Rewrite the entries from the line with "How do I perform: Select the" up to and including the line with "coord(263,341)", replacing "Instruction" with "Goal" and leaving everything else unchanged.

--------------------------------------------------

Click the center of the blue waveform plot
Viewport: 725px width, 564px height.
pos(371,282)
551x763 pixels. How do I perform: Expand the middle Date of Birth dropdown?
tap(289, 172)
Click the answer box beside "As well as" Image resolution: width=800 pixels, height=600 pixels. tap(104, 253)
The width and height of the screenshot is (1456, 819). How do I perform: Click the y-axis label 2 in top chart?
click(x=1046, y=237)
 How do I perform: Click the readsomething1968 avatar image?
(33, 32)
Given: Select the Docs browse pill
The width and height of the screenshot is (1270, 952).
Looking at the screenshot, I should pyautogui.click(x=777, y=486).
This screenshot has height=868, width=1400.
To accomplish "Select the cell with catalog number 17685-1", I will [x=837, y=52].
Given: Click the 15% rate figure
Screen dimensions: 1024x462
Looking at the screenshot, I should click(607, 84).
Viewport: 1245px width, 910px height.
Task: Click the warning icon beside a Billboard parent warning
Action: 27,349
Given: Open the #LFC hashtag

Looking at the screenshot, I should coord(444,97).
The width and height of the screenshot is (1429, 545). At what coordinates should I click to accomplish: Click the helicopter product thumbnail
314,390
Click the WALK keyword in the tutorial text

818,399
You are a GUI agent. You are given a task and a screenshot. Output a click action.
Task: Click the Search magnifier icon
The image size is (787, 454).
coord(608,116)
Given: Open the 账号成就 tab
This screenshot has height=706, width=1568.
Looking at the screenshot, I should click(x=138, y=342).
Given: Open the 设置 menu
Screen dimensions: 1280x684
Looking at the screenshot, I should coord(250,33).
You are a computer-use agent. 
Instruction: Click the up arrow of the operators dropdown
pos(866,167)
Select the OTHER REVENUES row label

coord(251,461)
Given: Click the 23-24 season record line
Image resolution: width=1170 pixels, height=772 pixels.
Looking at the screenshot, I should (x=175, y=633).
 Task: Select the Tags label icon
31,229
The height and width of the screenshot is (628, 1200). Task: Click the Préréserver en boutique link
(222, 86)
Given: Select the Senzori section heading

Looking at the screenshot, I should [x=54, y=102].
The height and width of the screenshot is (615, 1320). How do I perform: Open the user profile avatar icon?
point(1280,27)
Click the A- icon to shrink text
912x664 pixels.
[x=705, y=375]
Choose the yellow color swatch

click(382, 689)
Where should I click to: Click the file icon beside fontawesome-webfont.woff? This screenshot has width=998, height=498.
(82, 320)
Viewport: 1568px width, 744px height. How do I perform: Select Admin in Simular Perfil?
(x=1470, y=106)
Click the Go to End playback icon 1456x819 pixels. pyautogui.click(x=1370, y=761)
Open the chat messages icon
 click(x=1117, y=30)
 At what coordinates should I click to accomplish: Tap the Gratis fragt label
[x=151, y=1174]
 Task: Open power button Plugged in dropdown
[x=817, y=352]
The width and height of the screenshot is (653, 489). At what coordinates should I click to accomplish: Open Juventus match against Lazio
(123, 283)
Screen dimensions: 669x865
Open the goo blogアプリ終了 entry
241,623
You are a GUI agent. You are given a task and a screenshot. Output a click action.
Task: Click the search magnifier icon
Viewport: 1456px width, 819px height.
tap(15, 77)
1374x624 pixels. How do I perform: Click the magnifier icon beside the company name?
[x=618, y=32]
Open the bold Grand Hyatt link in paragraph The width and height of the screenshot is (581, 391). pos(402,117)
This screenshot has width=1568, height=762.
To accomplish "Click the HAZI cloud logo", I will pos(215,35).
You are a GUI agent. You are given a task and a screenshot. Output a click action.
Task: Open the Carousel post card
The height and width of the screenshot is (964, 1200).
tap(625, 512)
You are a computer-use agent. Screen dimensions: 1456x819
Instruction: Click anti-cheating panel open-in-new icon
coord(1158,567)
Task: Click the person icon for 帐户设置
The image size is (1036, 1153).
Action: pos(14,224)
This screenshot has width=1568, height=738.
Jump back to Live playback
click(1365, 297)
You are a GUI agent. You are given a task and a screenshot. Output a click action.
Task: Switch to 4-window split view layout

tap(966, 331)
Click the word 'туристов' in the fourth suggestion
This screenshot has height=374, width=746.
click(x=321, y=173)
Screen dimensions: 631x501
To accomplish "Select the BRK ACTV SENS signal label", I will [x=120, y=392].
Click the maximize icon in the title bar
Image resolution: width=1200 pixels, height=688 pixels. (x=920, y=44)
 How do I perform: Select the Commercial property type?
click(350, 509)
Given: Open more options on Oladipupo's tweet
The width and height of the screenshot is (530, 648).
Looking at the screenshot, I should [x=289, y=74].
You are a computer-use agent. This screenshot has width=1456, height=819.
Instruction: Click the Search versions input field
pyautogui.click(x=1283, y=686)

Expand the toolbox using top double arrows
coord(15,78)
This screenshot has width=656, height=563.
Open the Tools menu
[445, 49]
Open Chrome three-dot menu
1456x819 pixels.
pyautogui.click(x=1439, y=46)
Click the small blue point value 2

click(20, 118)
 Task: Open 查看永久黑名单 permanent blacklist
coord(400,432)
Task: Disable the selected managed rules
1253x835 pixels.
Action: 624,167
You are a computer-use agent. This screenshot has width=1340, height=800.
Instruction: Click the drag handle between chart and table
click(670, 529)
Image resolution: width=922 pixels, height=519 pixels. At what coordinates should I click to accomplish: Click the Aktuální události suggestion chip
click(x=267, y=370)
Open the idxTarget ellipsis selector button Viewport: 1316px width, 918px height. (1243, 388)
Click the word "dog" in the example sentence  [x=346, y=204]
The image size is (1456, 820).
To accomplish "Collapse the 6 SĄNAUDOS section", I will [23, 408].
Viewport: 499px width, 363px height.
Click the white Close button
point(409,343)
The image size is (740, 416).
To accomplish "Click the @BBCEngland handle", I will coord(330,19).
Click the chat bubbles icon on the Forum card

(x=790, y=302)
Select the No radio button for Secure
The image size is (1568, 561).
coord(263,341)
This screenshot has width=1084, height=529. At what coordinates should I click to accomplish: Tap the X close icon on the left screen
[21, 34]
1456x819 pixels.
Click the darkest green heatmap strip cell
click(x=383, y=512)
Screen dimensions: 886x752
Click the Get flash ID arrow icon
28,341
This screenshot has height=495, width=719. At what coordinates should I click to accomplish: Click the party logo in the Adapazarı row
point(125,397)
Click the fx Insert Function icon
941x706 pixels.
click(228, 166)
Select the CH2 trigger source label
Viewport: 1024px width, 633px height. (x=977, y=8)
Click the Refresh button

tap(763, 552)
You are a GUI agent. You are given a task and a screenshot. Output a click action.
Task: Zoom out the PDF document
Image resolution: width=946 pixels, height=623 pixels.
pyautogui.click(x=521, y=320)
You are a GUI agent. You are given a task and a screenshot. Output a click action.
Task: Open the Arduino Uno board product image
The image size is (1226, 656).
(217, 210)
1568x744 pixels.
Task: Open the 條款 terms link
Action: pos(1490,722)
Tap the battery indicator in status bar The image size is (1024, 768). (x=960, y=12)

--------------------------------------------------

▶ [Answer]:
 How do I perform: Select the Commercial property type?
click(350, 509)
Given: Open more options on Oladipupo's tweet
The width and height of the screenshot is (530, 648).
Looking at the screenshot, I should [x=289, y=74].
You are a computer-use agent. This screenshot has width=1456, height=819.
Goal: Click the Search versions input field
pyautogui.click(x=1283, y=686)

Expand the toolbox using top double arrows
coord(15,78)
This screenshot has width=656, height=563.
Open the Tools menu
[445, 49]
Open Chrome three-dot menu
1456x819 pixels.
pyautogui.click(x=1439, y=46)
Click the small blue point value 2

click(20, 118)
 Task: Open 查看永久黑名单 permanent blacklist
coord(400,432)
Task: Disable the selected managed rules
1253x835 pixels.
Action: 624,167
You are a computer-use agent. This screenshot has width=1340, height=800.
Goal: Click the drag handle between chart and table
click(670, 529)
Image resolution: width=922 pixels, height=519 pixels. At what coordinates should I click to accomplish: Click the Aktuální události suggestion chip
click(x=267, y=370)
Open the idxTarget ellipsis selector button Viewport: 1316px width, 918px height. (1243, 388)
Click the word "dog" in the example sentence  [x=346, y=204]
The image size is (1456, 820).
To accomplish "Collapse the 6 SĄNAUDOS section", I will [23, 408].
Viewport: 499px width, 363px height.
Click the white Close button
point(409,343)
The image size is (740, 416).
To accomplish "Click the @BBCEngland handle", I will coord(330,19).
Click the chat bubbles icon on the Forum card

(x=790, y=302)
Select the No radio button for Secure
The image size is (1568, 561).
coord(263,341)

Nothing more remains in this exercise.